[Task details]
Each line below should be set down again unchanged.

################

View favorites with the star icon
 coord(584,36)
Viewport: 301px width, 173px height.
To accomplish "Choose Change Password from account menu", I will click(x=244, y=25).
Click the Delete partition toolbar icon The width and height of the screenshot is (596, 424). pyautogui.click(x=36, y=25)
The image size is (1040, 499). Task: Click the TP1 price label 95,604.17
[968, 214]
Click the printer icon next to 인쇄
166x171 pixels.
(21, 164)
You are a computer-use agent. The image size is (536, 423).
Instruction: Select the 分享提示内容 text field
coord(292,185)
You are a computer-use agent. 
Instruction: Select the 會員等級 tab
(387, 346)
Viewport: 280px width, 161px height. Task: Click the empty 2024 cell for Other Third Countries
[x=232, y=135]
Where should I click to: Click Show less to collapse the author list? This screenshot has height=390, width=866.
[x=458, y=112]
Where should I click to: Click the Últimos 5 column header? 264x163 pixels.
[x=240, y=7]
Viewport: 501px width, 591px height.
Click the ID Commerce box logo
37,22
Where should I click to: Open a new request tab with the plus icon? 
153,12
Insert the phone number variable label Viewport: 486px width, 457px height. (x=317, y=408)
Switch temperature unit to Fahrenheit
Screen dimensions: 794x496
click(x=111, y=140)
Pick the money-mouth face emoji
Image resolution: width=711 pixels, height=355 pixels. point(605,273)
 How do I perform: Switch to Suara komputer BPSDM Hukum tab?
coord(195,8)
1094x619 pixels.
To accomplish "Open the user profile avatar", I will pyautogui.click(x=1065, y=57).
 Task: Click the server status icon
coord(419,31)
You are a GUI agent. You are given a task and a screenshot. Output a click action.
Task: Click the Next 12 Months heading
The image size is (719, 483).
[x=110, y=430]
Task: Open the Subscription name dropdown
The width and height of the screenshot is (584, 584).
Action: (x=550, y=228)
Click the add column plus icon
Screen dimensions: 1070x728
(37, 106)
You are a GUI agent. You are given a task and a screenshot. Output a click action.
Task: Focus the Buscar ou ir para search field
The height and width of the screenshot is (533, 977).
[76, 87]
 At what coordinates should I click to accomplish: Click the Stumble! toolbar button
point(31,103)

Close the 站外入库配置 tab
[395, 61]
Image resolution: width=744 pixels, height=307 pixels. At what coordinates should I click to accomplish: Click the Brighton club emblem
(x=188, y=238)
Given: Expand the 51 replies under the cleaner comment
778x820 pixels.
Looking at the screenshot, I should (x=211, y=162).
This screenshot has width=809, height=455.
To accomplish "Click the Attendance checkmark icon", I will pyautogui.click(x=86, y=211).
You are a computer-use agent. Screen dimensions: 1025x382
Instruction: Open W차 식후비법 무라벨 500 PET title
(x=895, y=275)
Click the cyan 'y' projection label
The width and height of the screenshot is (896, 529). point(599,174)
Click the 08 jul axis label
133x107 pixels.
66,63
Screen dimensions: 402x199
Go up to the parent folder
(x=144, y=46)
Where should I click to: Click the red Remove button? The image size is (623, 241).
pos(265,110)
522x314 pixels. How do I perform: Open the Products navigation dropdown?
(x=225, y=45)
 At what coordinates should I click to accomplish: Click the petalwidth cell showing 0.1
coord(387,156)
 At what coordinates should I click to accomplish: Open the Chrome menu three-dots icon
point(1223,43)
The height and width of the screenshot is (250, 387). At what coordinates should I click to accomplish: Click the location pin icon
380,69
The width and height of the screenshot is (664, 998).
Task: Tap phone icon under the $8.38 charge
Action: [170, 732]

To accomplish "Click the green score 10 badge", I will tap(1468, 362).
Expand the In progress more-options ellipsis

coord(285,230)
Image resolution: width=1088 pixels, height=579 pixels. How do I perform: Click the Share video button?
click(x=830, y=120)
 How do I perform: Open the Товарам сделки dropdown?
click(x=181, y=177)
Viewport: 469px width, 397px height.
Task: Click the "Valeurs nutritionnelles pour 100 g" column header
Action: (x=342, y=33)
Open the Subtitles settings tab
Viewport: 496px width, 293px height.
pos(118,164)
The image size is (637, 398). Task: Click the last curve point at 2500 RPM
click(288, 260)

################

[Response below]
View favorites with the star icon
 coord(584,36)
Viewport: 301px width, 173px height.
To accomplish "Choose Change Password from account menu", I will click(x=244, y=25).
Click the Delete partition toolbar icon The width and height of the screenshot is (596, 424). pyautogui.click(x=36, y=25)
The image size is (1040, 499). Task: Click the TP1 price label 95,604.17
[968, 214]
Click the printer icon next to 인쇄
166x171 pixels.
(21, 164)
You are a computer-use agent. The image size is (536, 423).
Instruction: Select the 分享提示内容 text field
coord(292,185)
You are a computer-use agent. 
Instruction: Select the 會員等級 tab
(387, 346)
Viewport: 280px width, 161px height. Task: Click the empty 2024 cell for Other Third Countries
[x=232, y=135]
Where should I click to: Click Show less to collapse the author list? This screenshot has height=390, width=866.
[x=458, y=112]
Where should I click to: Click the Últimos 5 column header? 264x163 pixels.
[x=240, y=7]
Viewport: 501px width, 591px height.
Click the ID Commerce box logo
37,22
Where should I click to: Open a new request tab with the plus icon? 
153,12
Insert the phone number variable label Viewport: 486px width, 457px height. (x=317, y=408)
Switch temperature unit to Fahrenheit
Screen dimensions: 794x496
click(x=111, y=140)
Pick the money-mouth face emoji
Image resolution: width=711 pixels, height=355 pixels. point(605,273)
 How do I perform: Switch to Suara komputer BPSDM Hukum tab?
coord(195,8)
1094x619 pixels.
To accomplish "Open the user profile avatar", I will pyautogui.click(x=1065, y=57).
 Task: Click the server status icon
coord(419,31)
You are a GUI agent. You are given a task and a screenshot. Output a click action.
Task: Click the Next 12 Months heading
The image size is (719, 483).
[x=110, y=430]
Task: Open the Subscription name dropdown
The width and height of the screenshot is (584, 584).
Action: (x=550, y=228)
Click the add column plus icon
Screen dimensions: 1070x728
(37, 106)
You are a GUI agent. You are given a task and a screenshot. Output a click action.
Task: Focus the Buscar ou ir para search field
The height and width of the screenshot is (533, 977).
[76, 87]
 At what coordinates should I click to accomplish: Click the Stumble! toolbar button
point(31,103)

Close the 站外入库配置 tab
[395, 61]
Image resolution: width=744 pixels, height=307 pixels. At what coordinates should I click to accomplish: Click the Brighton club emblem
(x=188, y=238)
Given: Expand the 51 replies under the cleaner comment
778x820 pixels.
Looking at the screenshot, I should (x=211, y=162).
This screenshot has width=809, height=455.
To accomplish "Click the Attendance checkmark icon", I will pyautogui.click(x=86, y=211).
You are a computer-use agent. Screen dimensions: 1025x382
Instruction: Open W차 식후비법 무라벨 500 PET title
(x=895, y=275)
Click the cyan 'y' projection label
The width and height of the screenshot is (896, 529). point(599,174)
Click the 08 jul axis label
133x107 pixels.
66,63
Screen dimensions: 402x199
Go up to the parent folder
(x=144, y=46)
Where should I click to: Click the red Remove button? The image size is (623, 241).
pos(265,110)
522x314 pixels. How do I perform: Open the Products navigation dropdown?
(x=225, y=45)
 At what coordinates should I click to accomplish: Click the petalwidth cell showing 0.1
coord(387,156)
 At what coordinates should I click to accomplish: Open the Chrome menu three-dots icon
point(1223,43)
The height and width of the screenshot is (250, 387). At what coordinates should I click to accomplish: Click the location pin icon
380,69
The width and height of the screenshot is (664, 998).
Task: Tap phone icon under the $8.38 charge
Action: [170, 732]

To accomplish "Click the green score 10 badge", I will tap(1468, 362).
Expand the In progress more-options ellipsis

coord(285,230)
Image resolution: width=1088 pixels, height=579 pixels. How do I perform: Click the Share video button?
click(x=830, y=120)
 How do I perform: Open the Товарам сделки dropdown?
click(x=181, y=177)
Viewport: 469px width, 397px height.
Task: Click the "Valeurs nutritionnelles pour 100 g" column header
Action: (x=342, y=33)
Open the Subtitles settings tab
Viewport: 496px width, 293px height.
pos(118,164)
The image size is (637, 398). Task: Click the last curve point at 2500 RPM
click(288, 260)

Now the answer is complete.